Wednesday, August 17, 2011

Simple and Informative

Save percentage is a useful statistic for closers, but not for other types of relievers. It has minimal value when evaluating setup men. Relievers that protect leads in the seventh and eighth innings rarely close games. Therefore, they have few chances to earn saves, but can still get blown saves.

That explains how an outstanding setup man like Mike Adams could have a 50 percent save percentage (two saves in four save opportunities). The stat fails to demonstrate his ability to maintain leads, which he had shown by accumulating 24 holds this season.

Save plus hold percentage evens the playing for closers and setup men, showing how well all relievers maintain leads.
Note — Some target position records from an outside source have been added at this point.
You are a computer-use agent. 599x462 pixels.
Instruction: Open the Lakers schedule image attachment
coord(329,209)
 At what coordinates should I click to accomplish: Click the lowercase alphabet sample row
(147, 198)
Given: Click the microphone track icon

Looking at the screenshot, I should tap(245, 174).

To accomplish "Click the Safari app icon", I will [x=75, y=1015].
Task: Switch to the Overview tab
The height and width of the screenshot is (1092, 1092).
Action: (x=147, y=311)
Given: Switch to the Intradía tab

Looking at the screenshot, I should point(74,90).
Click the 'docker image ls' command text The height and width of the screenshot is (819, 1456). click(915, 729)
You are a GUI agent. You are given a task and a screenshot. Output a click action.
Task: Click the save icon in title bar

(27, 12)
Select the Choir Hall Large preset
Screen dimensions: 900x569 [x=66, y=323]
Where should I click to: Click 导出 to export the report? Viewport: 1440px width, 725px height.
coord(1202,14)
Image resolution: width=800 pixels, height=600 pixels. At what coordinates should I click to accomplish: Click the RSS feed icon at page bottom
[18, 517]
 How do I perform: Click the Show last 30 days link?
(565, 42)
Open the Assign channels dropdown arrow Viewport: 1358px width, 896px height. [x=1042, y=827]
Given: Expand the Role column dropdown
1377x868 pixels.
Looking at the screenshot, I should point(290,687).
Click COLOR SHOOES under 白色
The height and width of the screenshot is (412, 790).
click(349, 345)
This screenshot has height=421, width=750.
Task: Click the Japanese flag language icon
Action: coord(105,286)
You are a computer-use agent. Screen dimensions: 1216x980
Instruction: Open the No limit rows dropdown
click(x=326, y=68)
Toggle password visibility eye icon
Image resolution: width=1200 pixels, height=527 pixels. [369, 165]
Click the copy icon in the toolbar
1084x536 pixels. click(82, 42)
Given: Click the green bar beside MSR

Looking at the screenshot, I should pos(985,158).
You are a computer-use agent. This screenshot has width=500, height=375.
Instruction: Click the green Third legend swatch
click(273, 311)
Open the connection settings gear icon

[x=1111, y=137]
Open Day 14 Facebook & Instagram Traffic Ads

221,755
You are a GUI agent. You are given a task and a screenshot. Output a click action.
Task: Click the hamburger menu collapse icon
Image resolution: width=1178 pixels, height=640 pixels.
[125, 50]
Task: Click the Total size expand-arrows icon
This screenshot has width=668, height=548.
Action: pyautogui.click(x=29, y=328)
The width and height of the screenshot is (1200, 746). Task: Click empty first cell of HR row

It is simple to calculate, yet gets little attention in the mainstream sports media. A hold is a save situation that gets preserved and passed on to the next reliever. So a hold is basically a save that does not end a game.

To calculate save plus hold percentage, combine saves and holds and then divide by saves, holds and blown saves. Among relievers with at least 15 save and hold opportunities through August 16, these pitchers led the Major Leagues.

The top 10 includes four closers, five setup men and one pitcher (Antonio Bastardo) who has filled both roles.

Adams’ 92.9 save plus hold percentage left him just short of the top 10. But he easily surpassed the Major League average of 84.9 percent this season.

Since it’s easy to explain and informative, save plus hold percentage makes a great tool for agents in both arbitration and free agency.